Heading into the big inflation report this morning, futures were firmly higher and rates were lower as traders anticipated a weak print, and the result was only a very modest disappointment. While the headline print came in slightly higher than expected (0.1% vs 0.0%) m/m, the core reading was right in line with forecasts (0.3%) and the year/year readings were right in line with forecasts. In the immediate aftermath of the report, there has been no change in the tone of equity futures or rates.
Yesterday was an interesting day in the equity market. While the stocks of the seven largest companies by market cap, which collectively account for more than 28% of the entire S&P 500, were all down at least 0.78% and as much as 2.24% in the session, the index itself finished the day higher by 0.39%. For investors in favor of a broadening out of the rally, this was exactly the type of action they wanted to see.

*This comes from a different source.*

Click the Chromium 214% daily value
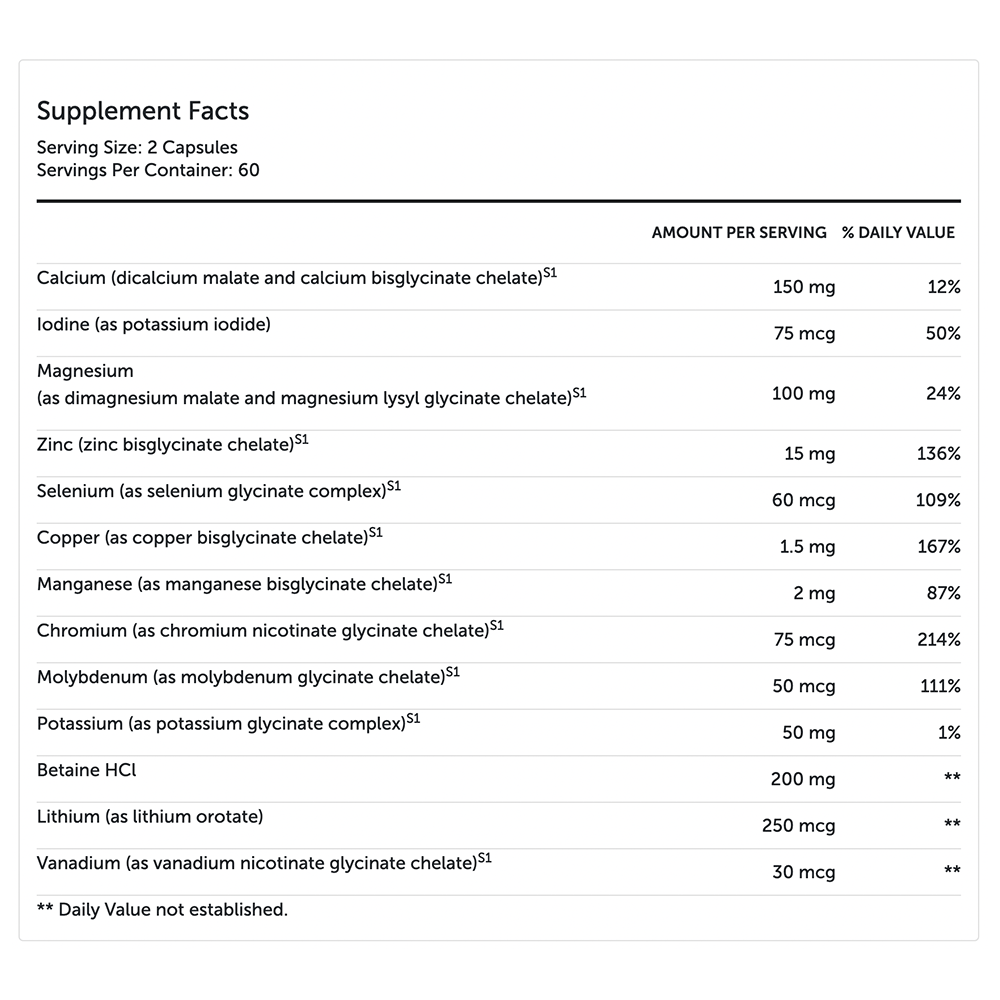Viewport: 1000px width, 1000px height. pyautogui.click(x=938, y=640)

Within the semiconductor industry sector, we witnessed a similar type of move. The Philadelphia Semiconductor Index (SOX) traded sharply higher all day, and for most of the session, all but one of the index’s 30 components was higher. That lone holdout? Nvidia (NVDA). The stock opened lower on the session, and outside of the first half hour of trading, it was down at least 1% the entire day and as much as 3.5%. When the closing bell rang, the SOX finished the day up 3.4%, NVDA was down 1.85%, and the only other stock in the index that finished lower on the day was Wolfspeed (WOLF) which closed down 0.35%.
Like the magnificent seven in the S&P 500, NVDA and its market cap of $1.15 trillion accounts for over 28% of the total market cap in the SOX. For the stock to trade down nearly 2% on a day when the SOX trades significantly higher is extraordinary. Looking back over time, since the start of 2010, there have only been three other days where the SOX rallied at least 2% on the day while NVDA traded down over 1%, and the last occurrence was in January 2021. In each of those periods, NVDA wasn’t even the behemoth in terms of market cap that it is now. The charts below of the SOX and NVDA show each prior occurrence, and while there’s a temptation to read into these types of events as a significant turning point, there was no clear trend of performance for either following these prior occurrences.
Think about it this way. In week 9 of the 2020 NFL season, the Tampa Bay Bucs were creamed 38-3 by the New Orleans Saints for their first home loss of the season. Tom Brady had a lousy day with just 209 passing yards and 3 picks. As bad as that one game was, though, three months later it was the Bucs, who as a three-point underdog, crushed the Chiefs 31-9 in Super Bowl LV. Even the best on the field can have an occasional bad day.